Grow in votes and seats by going it alone (in 2020 the PP ran in coalition with Citizens) and be influential. These were the three objectives that Alberto Núñez Feijóo's executive set at the start of the regional election campaign in the Basque Country, and the polls have awarded it seven seats, one more than four years ago, and 96,000 votes, 9.2% of the votes cast. Two out of three

"We have managed to grow in votes and seats", exclaimed Javier de Andrés during the appearance after learning the results, in which he spoke of the "recovery" and "repositioning" of the PP and offered the PNB his " extended hand", but, yes, "within the limits" of the Constitution.

However, the third challenge, that of being decisive in the Basque Parliament and conditioning government action, has been frustrated, because the PNB, despite the fall, and the PSE will be able to govern together again.

By province, the PP gets four seats in Álava, the territory where it traditionally achieves better results; two in Bizkaia and one in Gipuzkoa.
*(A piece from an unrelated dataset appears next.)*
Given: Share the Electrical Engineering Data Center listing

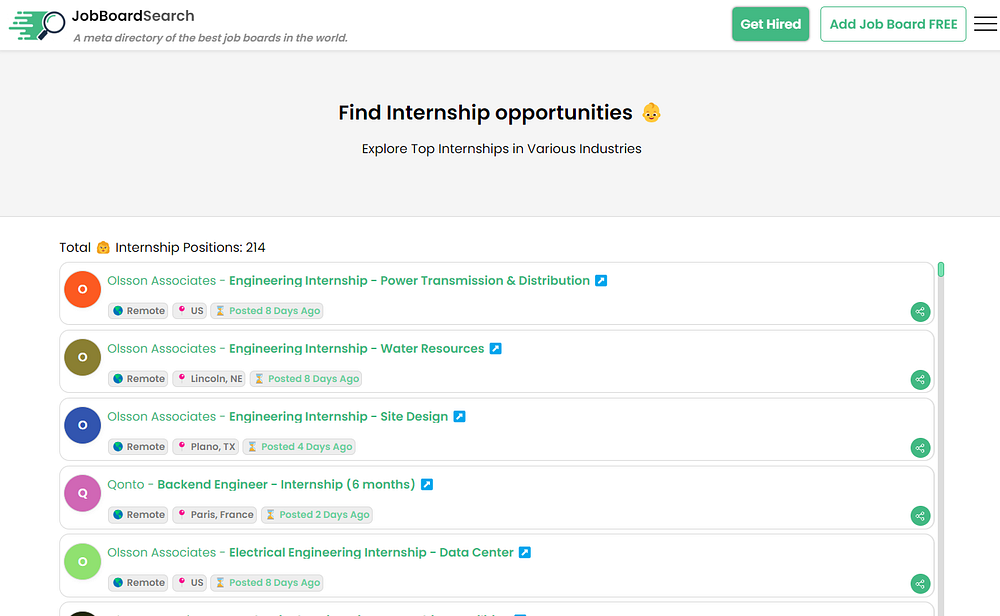Looking at the screenshot, I should pos(920,584).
But yesterday's seven deputies are far from the historical mark in Euskadi, which was set by Jaime Mayor Oreja in 2001 with 19 seats.

The PP, with a candidate without stridency, in full harmony with Feijóo, has presented itself as the only representative of the "political center", once the PNB has left it an "orphan", according to Génova's analysis, for its prolonged alliance with Pedro Sánchez's PSOE and its "satellite parties".

But the continuous appeals to stability, security and management by the PP, which has focused on accusing the PNB of "hugging" not only the socialists, but also formations such as EH Bildu and Podemos, far removed from what Basque nationalism represents, have not made an impact.

The PP has claimed itself as the alternative of a Basque Country where the discomfort with the deterioration of public services has been increasing and, despite the fact that it congratulated itself on the "upward trend" in Euskadi, which is already to show at the municipal elections in May and the general elections in July last year, the improvement is insufficient so that the road from Feijóo to la Moncloa will be flattened in the next general elections.

Faced with this bittersweet result, the leadership of the PP accuses the PSOE of having "whitewashed" EH Bildu, the formation that rises the most, and regrets that the controversy in the final stretch of the campaign, following the rejection of the candidate from the Abertzale left to qualify ETA as a terrorist group, has benefited the PNB as the receiver of the useful vote of the more moderate sectors of Basque society.

The rise of the PSE, which won two seats, and the resistance of Vox, which kept its own, did not allow Genoa, unlike the triumphant night of the Galician elections, to take the cava out of the fridge yesterday.